I've spent the last three weeks working on this blanket chest for my living room. It's my second major project and the first one I've done with walnut.
Some of you might remember that I was asking about doing glue ups with tapered stock for this project a few weeks ago. In the first picture you see the stock I started out with, it presented a bit of problem in glueing up the panels, as the pieces wanted to slide apart under the clamp pressure. Luckily the upward/downward friction from the LV panel clamps I eventually used seemed to counteract this enough to make it work. When I tried with just bar clamps it was a major pain. The stock was 4' long, 8" wide -4" wide and 3/4 (surfaced) thick. I got it for about $1 bf from a guy who got it as CNC router offcuts from the place he works. Panels ended up being just shy of 5/8 by the time I got them flattened out (jet drum sander).
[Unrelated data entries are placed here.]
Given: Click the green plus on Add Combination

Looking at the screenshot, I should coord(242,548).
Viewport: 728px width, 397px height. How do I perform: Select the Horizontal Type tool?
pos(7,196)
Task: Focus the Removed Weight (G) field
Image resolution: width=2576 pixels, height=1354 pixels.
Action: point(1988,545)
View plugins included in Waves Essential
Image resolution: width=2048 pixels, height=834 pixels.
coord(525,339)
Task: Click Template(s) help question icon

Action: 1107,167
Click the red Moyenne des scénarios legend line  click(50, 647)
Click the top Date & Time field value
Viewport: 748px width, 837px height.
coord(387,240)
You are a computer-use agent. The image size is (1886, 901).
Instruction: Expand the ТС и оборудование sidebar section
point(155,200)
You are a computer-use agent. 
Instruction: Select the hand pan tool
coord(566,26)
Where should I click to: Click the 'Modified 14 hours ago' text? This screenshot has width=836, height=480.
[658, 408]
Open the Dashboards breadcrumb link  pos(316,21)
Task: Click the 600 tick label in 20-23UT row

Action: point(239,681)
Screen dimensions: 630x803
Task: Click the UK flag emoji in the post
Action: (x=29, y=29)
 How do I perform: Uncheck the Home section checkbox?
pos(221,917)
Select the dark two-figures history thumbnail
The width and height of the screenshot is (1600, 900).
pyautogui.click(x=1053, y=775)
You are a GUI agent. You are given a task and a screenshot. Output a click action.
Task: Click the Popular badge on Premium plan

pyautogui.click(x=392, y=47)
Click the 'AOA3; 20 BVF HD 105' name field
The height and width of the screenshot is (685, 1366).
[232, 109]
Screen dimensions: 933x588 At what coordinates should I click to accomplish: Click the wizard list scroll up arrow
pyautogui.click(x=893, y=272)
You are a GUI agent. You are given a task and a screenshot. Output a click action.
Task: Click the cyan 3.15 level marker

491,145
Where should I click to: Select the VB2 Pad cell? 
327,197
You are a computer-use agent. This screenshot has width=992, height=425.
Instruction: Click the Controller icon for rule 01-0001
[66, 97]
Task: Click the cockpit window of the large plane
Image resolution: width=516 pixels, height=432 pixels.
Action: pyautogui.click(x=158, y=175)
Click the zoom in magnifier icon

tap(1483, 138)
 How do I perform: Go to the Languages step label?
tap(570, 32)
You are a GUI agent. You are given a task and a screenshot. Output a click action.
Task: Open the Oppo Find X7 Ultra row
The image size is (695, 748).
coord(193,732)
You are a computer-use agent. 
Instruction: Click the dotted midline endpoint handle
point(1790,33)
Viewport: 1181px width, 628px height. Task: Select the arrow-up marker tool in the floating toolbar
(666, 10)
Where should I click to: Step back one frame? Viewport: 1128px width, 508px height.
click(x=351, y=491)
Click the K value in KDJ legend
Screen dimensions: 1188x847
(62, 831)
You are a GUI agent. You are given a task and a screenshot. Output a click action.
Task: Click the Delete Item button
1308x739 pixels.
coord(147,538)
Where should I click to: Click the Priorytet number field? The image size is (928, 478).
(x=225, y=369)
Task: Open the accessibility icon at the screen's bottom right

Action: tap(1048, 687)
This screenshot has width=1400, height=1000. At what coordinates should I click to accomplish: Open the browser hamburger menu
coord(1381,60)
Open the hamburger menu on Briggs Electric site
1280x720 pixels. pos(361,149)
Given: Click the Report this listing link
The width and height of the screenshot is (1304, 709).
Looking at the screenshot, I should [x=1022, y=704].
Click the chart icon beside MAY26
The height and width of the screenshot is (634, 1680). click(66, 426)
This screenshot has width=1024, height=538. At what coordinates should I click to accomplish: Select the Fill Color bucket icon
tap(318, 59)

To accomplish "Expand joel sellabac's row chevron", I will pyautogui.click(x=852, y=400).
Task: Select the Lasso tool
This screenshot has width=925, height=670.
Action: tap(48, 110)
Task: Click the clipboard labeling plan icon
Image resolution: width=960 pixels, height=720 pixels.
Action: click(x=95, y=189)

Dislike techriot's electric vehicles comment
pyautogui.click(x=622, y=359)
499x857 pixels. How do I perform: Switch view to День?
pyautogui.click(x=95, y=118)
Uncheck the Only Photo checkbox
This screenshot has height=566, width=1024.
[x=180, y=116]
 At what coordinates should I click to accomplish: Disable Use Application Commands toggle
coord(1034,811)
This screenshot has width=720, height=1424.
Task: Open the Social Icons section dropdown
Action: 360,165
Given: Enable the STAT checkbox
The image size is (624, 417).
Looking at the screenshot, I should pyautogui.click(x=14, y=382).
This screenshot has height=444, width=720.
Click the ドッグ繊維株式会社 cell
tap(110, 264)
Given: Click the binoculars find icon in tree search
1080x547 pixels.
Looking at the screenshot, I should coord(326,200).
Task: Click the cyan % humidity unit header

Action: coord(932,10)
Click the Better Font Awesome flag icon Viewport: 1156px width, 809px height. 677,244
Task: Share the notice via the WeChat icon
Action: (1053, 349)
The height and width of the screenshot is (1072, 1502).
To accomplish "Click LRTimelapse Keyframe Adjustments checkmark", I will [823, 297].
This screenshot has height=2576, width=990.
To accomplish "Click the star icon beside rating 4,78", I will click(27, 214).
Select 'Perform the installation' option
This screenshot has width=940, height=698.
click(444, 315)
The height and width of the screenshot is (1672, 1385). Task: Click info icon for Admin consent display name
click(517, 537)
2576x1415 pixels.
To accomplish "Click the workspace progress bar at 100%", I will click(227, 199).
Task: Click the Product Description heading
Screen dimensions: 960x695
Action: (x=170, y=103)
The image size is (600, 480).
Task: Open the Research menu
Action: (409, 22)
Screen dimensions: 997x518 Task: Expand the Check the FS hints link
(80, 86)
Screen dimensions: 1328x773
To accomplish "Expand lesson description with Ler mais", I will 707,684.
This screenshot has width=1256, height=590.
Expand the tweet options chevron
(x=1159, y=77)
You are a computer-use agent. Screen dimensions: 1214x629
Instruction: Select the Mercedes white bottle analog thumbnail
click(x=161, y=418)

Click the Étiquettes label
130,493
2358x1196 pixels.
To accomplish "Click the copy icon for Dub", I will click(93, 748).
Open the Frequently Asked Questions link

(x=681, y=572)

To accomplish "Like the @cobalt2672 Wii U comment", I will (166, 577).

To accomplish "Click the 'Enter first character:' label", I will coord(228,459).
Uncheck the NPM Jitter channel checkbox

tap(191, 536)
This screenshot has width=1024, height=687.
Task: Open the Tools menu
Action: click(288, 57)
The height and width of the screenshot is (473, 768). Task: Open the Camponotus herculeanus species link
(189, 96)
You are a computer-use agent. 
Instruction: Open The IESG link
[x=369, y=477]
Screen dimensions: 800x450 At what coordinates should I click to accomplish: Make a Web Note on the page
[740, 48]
The box is butt jointed (not ready for that many hand cut dovetails yet) with 4 pocket holes per end edge and 8 per bottom side. Each side piece has a dado 1" off the base (no feet) to accept a 3/4" piece of plywood, which is glued in as the structural bottom. To hide the plywood and side pocket screws (none visible on the long sides) I covered the interior base with sanded T&G cedar and the sides with 1/8" spanish cedar that I resawed myself (first resaw project).
The moulding strip around the outside is 2 1/4" walnut from left over pieces, tacked in with old fashioned nails for asthetic purposes. The nails only catch 1/4" of the case, so the moulding is also held in from the back (1" gap below plywood) with wood screws. I didn't use any glue here. The top is close to 3/4" walnut with figured big leaf maple breadboard ends. I debated pinning them but I haven't done it before and didn't want to risk it at that late stage.
Handles and lid stays (right term?) are from Lee Valley.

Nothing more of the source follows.